The GTU President also questioned yesterday whether overseas-based Guyanese teachers or even local persons who are now in the employ of the Ministry of Education could also be eligible for the recruitment process.
“Will they fall into the same remuneration package; will they be accepted? This is a concern to us. We do hope that not because they are from overseas that these overseas people will be given super-salaries but that they will be treated just like Guyanese teachers.”
“The urgency in responding to the created need for Mathematics and Science teachers now has… more or less outstripped what national production levels can provide and this is why a decision has had to be examined and looked at to return to an older model of addressing the human resource needs of the teaching profession,” Luncheon had said.
Reports are that any remuneration arrangements will be in keeping with models used in the past.
But according to the GTU President the need for teachers from overseas also brings into question the usefulness of the training programme for local teachers undertaken by the National Centre for Education Resource Development.
The programme, according to Bynoe, has for the past 10 years been headed by Mr Mohandas Goolsarran. It should have been producing the needed teachers. “Is it that we are saying that his programme failed and if it is that his programme failed why he is still there?
“The question we are asking, too, is what is the role of the Cyril Potter College of Education to graduate Maths and Science teachers, and further what is the role of our University of Guyana in producing our own Maths and Science teachers? That is what we need to know.”
According to Bynoe the GTU is fully aware of the fact that Guyana has been losing teachers, particularly in the area of Mathematics and Science to schools in the Caribbean, North America and even Europe over the years.
This, he said, is often attributed to poor salaries and working conditions that they claimed were offered to them. But even with the arrival of the overseas teachers, Bynoe noted that there could still be an impending problem as it relates to the communication level.
“Bringing teachers from overseas may bring with it a language barrier and may not necessarily improve the exodus of our Maths and Science teachers in Guyana.
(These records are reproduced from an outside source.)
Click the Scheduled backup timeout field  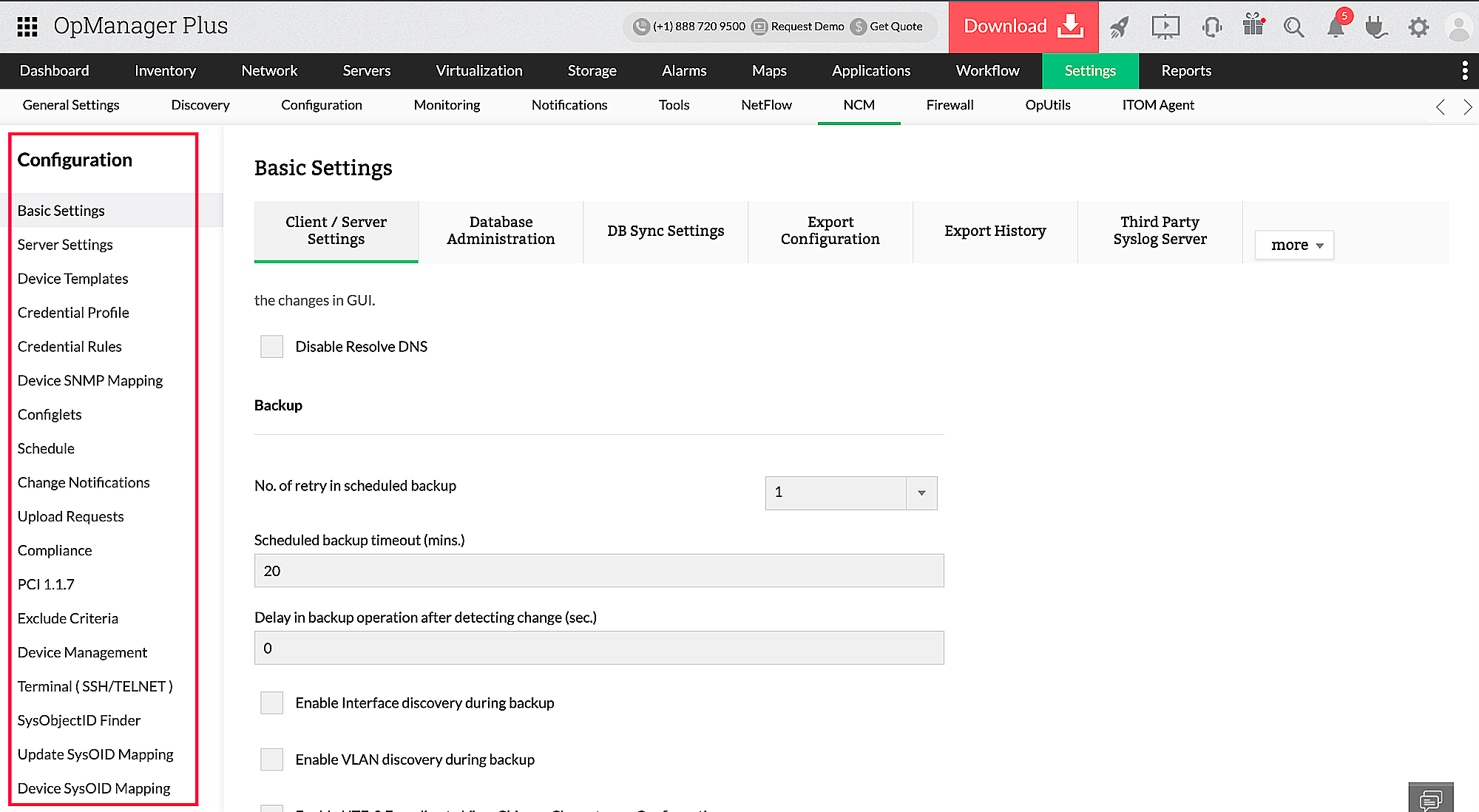[599, 570]
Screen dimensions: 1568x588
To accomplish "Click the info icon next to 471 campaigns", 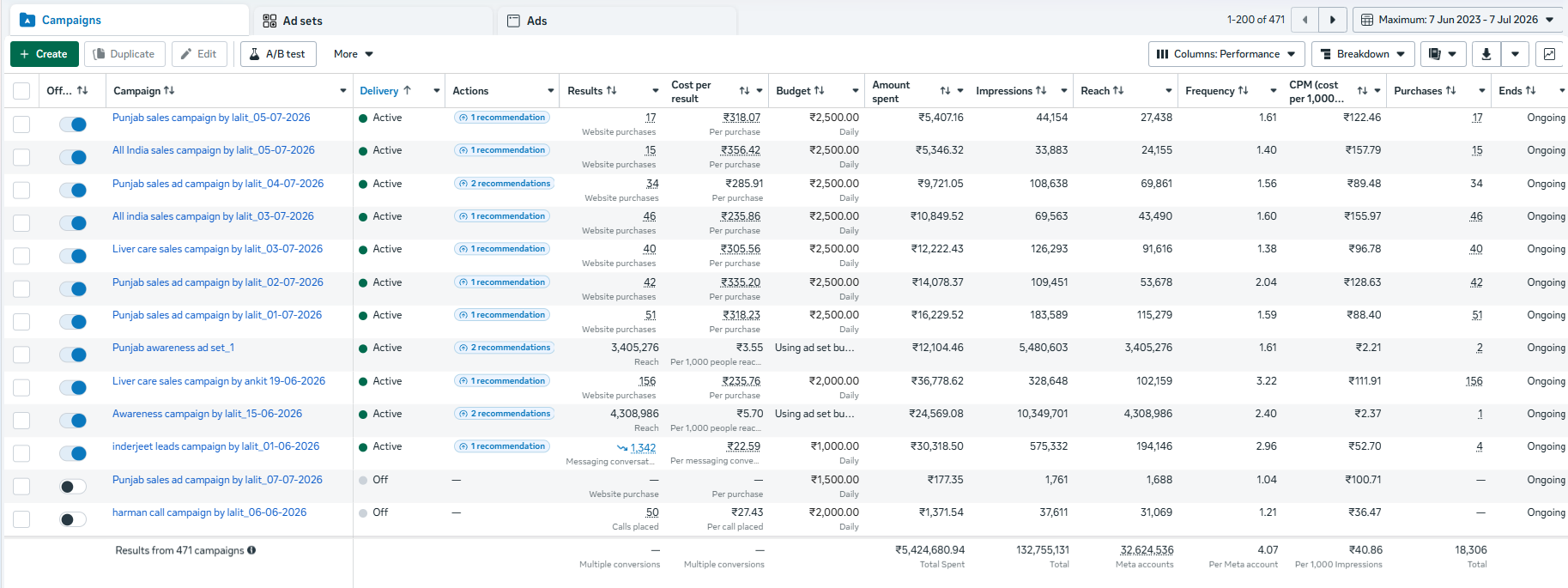I will coord(251,550).
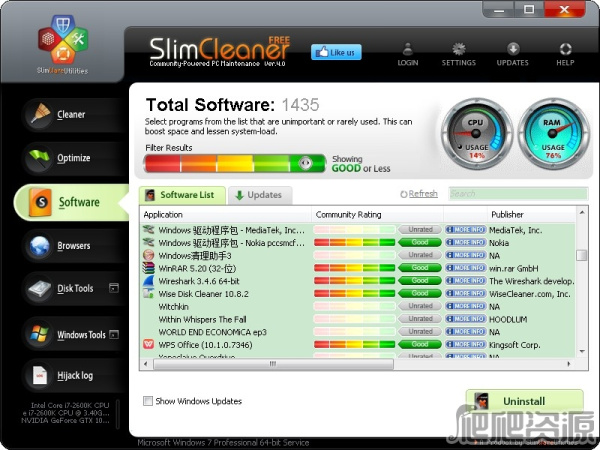This screenshot has height=450, width=600.
Task: Click the Refresh link
Action: pyautogui.click(x=419, y=194)
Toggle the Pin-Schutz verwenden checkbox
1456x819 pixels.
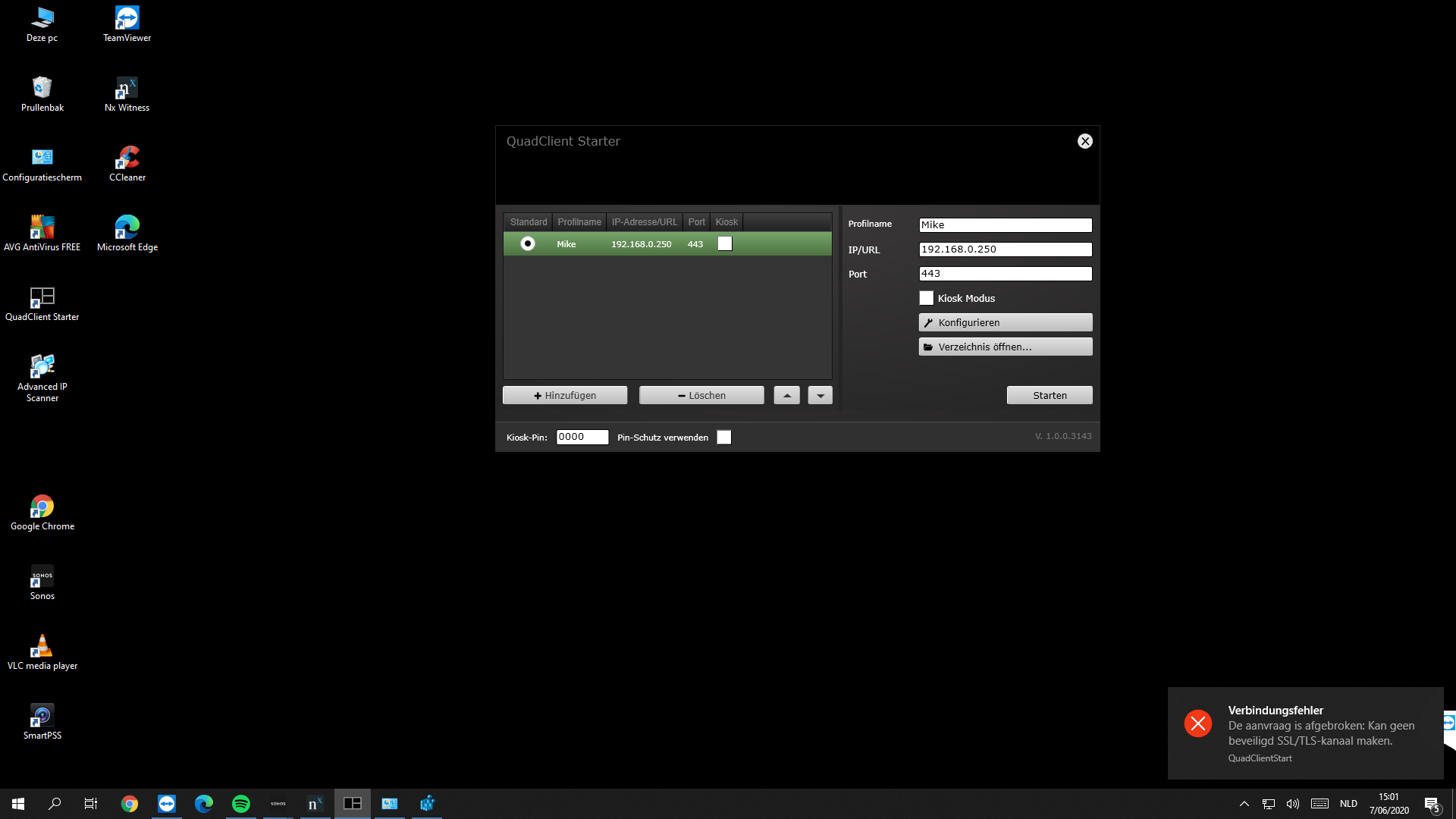point(724,438)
Bringing teachers from overseas might be a quick fix as to what people need…but we may still have a problem,” Bynoe said.
As part of the union’s concerns, Bynoe added, is whether proper research was done by the Ministry of Education ahead of making a proposal to the Government to recruit overseas teachers.
Given the limited disclosure as it relates to the whole scenario, Bynoe speculated yesterday that the possibility exist that before long the Government might also be encouraged to import teachers for other subject areas.
“Tomorrow it may very well be language and then another subject…While the GTU would indeed like to see that the education system move forward we are a bit disturbed that the message is being sent clearly to us that our locals seem not to be fitting the purpose for what we really want in terms of our education policy… That is our dilemma and this signal to our teachers is not a nice one and can cause frustration to those who are trying their best in the Education System.”
It is for this reason, Bynoe said, that the Union is requesting that more information be shared with the GTU in terms of any research conducted to spur the recruitment drive. “I don’t think that this is an unreasonable request…”
The GTU President’s views were unequivocally mirrored by GTU Member, Lancelot Baptiste, who shared his belief that the recruitment of overseas teachers will in no way address the brain drain problem that the education sector is faced with today.
“One has to come to the reality that the schools within the Caribbean and in North America are asking mainly for our Maths and Science teachers.”
In recognition of this fact, Baptiste said, there is a need for the true cause of the problem to be addressed, taking into consideration the fact that Guyana had recruited overseas teachers in the past.
“One needs to go back to see what really is the reason…The main reason is the salaries and that needs to be addressed…We don’t want to be penny wise and pound foolish,” Baptiste added.